Some low-valent transition metal-containing additives can promote polymer crosslinking through the reductive coupling mechanism of polymer chains and play a role in smoke suppression. Typical products include phosphites and other monovalent copper clathrates, a range of low-valent transition metal carbonyls, formates and oxalates, monovalent copper halides, etc.
Copper is one of the most effective additives for PVC smoke suppression using a reductive coupling mechanism. In addition, cuprous and copper compounds can be used as weak acid catalysts to facilitate the alkylation of Friedel-Crafts reactions.

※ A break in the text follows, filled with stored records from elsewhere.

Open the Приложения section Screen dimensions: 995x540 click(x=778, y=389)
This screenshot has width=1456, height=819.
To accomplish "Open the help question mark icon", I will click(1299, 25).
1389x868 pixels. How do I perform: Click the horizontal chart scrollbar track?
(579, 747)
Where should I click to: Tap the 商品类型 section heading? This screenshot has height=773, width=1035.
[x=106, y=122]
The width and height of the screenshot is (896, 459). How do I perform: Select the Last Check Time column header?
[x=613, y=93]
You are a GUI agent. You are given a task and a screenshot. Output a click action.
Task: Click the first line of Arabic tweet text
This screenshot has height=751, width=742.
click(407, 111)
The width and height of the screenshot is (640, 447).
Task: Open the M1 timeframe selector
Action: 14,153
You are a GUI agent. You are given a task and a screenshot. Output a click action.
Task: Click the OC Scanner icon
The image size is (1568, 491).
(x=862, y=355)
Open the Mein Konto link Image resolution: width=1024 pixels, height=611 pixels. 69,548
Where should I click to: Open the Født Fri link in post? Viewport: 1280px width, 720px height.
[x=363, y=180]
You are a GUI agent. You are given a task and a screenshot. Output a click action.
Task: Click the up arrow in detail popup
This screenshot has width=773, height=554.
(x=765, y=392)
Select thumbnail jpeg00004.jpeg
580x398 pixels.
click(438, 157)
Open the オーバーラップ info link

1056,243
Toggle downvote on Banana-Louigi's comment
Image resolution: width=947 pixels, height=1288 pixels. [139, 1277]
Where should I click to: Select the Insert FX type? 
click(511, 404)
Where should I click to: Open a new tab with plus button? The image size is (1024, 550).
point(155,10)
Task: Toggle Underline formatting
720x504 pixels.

Take the smoke suppression mechanism of a series of transition metals such as oxalate and formate as smoke suppressants for PVC as an example. First, zero-valent metals are formed through reduction reactions. Cross-linking can occur in solid-state PVC below 200 °C when additives with transition metals suppress fumes through a reductive coupling mechanism of polymer chains that promote cross-linking. The equations for the reduction and coupling reactions of simple allyl halides and benzyl halides promoted by low-valent organometallic clathrates are shown in the figure below. [1]
Smoke suppression effect of transition metal oxides
Zhoumei Xu et al. developed a series of carbon-coated transition metal oxide particles, including Cu@C, Fe2O3@C, and Cu2O@Fe2O3@C, and studied their related smoke suppression mechanism for RPUF. In this work, the smoke suppression mechanism of metal oxides can be mainly attributed to the reductive coupling mechanism: the catalytic effect of Cu2O or Fe2O3on the coupling reaction of polyurethane molecular chains. Under this action, many degradation products are transformed into a dense and continuous carbon layer, which inhibits the heat and mass exchange process, thereby preventing the further decomposition of the internal foam structure. [2]
Schematic illustration for the mechanisms of smoke suppression [2]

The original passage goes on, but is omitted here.